I have gone on with my life, but am waiting for the public murder of me by Jane Fisher’s Diocese of Winchester, in the form of the publication of the biased reports that omit my story, my story which is barely published on this blog.
One way or another, after the onslaught of the diocese against me in 2010 and 2011, it was always inevitable that the Diocese of Winchester in their harm of me would kill me, and I always did expect them to relaunch on me as I fled them in 2011, and I always knew that I could not really recover from their actions against me, which were too severely damaging.
I have lived a half-life and lived in fear.

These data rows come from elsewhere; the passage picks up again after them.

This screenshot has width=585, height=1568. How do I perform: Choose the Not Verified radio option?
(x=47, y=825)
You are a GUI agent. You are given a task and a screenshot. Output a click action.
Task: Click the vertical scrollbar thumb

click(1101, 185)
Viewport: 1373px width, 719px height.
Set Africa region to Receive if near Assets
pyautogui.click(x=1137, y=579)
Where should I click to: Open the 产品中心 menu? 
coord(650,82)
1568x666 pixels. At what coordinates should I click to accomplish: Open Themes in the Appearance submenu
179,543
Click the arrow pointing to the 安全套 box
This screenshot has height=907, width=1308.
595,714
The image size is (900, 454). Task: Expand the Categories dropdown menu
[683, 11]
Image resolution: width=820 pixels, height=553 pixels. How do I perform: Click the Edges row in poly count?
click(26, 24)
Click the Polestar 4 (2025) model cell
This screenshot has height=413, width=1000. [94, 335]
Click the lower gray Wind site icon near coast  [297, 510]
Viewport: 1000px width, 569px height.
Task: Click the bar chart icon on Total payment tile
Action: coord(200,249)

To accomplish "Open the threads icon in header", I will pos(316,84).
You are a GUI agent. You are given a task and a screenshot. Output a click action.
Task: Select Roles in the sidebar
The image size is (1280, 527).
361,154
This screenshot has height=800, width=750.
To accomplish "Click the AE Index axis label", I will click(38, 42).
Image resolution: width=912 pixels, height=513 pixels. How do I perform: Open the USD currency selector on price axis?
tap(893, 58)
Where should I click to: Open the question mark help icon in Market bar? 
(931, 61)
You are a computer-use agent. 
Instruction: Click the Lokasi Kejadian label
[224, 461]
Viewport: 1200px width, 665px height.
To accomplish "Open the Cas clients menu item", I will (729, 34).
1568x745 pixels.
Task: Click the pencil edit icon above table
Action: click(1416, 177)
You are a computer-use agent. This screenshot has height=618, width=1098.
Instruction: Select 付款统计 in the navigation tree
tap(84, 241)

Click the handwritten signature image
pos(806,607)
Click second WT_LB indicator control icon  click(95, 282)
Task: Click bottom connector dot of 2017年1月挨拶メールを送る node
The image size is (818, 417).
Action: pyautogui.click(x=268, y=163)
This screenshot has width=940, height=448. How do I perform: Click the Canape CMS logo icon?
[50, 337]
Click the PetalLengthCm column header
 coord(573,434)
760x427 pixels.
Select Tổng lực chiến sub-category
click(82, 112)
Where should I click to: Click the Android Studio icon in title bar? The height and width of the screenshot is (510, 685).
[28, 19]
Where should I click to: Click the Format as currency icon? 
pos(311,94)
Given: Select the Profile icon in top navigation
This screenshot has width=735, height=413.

I have suffered horribly because of the Korris rubbish, and have waited to be destroyed publicly by the Steel (Bailhache) report and John Gladwin’s equally biased report that he never got my side of the story for.
Gladwin and Steel have made negative investigations that damn me and exclude my story, and I know that I cannot survive further public libel, maligning and condemning, further jeers by the Jersey Deanery when this rubbish is published, and further cover-ups that protect Jane Fisher’s wrongdoing at my expense, my soul is already too broken to survive any more.
I live condemned, shamed and judged on earth, and I have waited so long for God to be merciful and release me from this condemnation, but it seems He would leave it until I am publicly crucified by Gladwin and Steel.
I don’t actually understand, why is the Steel report being released when the Diocese took out an unjunction against themselves to stop themselves publishing it? why are they having it published when I made a complaint that it is conflicted and against me and omit’s my side? why would they publish it, not having ensured it is balanced by my side of things being added?
Especially seeing as they had me traced and launched all this claiming it was a safeguarding investigation, and yet, have omitted me, including John Gladwin omitting me after a brief ‘show’ meeting that Bob forced on them?